ESCE AL CINEMA "RESINA", STASERA AL CORSO PROIEZIONE CON REGISTA E CAST

L'intervista all'attrice protagonista, Maria Roveran


E’ uscito nelle sale italiane "Resina", film d’esordio del regista friulano Renzo Carbonera, che vede protagonista la giovane e talentuosa attrice veneziana Maria Roveran, assieme a un nutrito cast di veneti: dal padovano Andrea Pennacchi ai trevigiani Mirko Artuso e Diego Pagotto. E proprio Artuso e Pagotto saranno questa sera con il regista Carbonera al Cinema Corso di Treviso (ore 20.30) per presentare il film ispirato alla storia del Coro Polifonico di Ruda, coro friulano di sole voci maschili con una tradizione più che centenaria e che nel tempo ha saputo reinventarsi.
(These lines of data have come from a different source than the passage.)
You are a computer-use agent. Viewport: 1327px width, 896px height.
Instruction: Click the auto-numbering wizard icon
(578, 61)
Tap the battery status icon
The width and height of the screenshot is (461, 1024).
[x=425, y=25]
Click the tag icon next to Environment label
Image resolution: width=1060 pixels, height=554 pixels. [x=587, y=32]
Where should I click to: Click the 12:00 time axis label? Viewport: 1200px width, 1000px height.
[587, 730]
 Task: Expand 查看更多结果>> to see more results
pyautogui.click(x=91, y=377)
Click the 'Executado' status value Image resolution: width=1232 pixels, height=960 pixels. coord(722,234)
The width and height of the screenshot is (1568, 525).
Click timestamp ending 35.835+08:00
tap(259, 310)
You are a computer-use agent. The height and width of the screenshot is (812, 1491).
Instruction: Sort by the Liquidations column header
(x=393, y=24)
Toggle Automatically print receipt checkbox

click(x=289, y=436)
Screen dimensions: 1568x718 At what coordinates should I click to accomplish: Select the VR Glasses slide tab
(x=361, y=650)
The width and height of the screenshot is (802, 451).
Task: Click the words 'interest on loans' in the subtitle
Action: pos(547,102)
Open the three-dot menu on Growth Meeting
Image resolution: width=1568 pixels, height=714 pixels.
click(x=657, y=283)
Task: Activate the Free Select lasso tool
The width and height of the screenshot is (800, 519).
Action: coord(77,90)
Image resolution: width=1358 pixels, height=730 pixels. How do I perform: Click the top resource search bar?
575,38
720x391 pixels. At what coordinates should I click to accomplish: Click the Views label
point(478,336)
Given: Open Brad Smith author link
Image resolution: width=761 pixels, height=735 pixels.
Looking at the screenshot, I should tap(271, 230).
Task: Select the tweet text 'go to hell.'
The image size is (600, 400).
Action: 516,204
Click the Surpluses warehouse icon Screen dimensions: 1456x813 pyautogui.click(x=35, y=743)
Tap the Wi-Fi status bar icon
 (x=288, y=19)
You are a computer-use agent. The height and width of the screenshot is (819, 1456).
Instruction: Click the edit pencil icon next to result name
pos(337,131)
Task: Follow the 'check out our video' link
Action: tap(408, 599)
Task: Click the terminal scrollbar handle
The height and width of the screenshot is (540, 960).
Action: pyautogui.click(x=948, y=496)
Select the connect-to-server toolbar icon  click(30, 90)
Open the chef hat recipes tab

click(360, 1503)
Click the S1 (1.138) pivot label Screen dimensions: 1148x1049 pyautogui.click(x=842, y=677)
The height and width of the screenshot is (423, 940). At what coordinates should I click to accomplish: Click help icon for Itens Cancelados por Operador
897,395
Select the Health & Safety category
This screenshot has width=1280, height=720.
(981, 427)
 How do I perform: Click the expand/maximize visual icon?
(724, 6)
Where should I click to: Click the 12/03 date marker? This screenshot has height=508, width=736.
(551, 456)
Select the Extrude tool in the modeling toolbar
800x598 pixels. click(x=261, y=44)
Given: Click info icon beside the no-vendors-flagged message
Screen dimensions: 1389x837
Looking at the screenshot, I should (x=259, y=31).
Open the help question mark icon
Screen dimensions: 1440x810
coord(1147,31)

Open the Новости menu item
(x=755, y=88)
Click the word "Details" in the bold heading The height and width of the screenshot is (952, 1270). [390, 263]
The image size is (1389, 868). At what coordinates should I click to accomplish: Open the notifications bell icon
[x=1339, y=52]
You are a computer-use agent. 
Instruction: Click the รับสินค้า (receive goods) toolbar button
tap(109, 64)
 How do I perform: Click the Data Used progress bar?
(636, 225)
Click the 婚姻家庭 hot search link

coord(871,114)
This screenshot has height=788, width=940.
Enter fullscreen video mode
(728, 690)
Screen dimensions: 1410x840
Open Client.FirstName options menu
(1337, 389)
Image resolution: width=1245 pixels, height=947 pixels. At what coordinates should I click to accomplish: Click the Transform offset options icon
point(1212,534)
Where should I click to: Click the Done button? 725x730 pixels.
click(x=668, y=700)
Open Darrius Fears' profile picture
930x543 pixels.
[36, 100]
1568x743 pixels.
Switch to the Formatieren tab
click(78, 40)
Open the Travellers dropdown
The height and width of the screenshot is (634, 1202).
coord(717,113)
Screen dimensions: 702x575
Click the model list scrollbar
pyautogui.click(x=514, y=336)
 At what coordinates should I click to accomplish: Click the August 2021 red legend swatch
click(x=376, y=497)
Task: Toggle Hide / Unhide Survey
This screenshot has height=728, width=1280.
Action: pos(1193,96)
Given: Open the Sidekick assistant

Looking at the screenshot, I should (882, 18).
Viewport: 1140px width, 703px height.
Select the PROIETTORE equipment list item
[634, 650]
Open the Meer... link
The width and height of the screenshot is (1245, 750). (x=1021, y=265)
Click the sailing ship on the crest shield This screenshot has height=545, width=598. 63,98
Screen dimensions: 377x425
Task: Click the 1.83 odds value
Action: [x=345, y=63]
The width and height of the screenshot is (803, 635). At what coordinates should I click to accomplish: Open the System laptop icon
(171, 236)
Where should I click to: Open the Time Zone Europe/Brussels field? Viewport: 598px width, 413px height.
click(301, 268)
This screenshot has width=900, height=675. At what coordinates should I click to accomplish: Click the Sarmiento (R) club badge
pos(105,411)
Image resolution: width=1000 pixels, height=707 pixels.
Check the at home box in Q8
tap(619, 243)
Decisivo, nel film, sarà l'arrivo della giovane violoncellista Maria che, delusa dallo spietato mondo della musica, sceglie di rifugiarsi nello sperduto paesino di montagna dove è nata e dove si parla ancora una lingua arcaica: il cimbro. Qui entra in contatto con il glorioso coro polifonico maschile di cui faceva parte suo nonno ma che ormai si sta sfaldando. La voglia di farlo tornare a risplendere è molta e sarà lei, giovane donna in un mondo di uomini, che avrà il compito di fare da collante, riuscendo al contempo a guarire le ferite, sue e della comunità.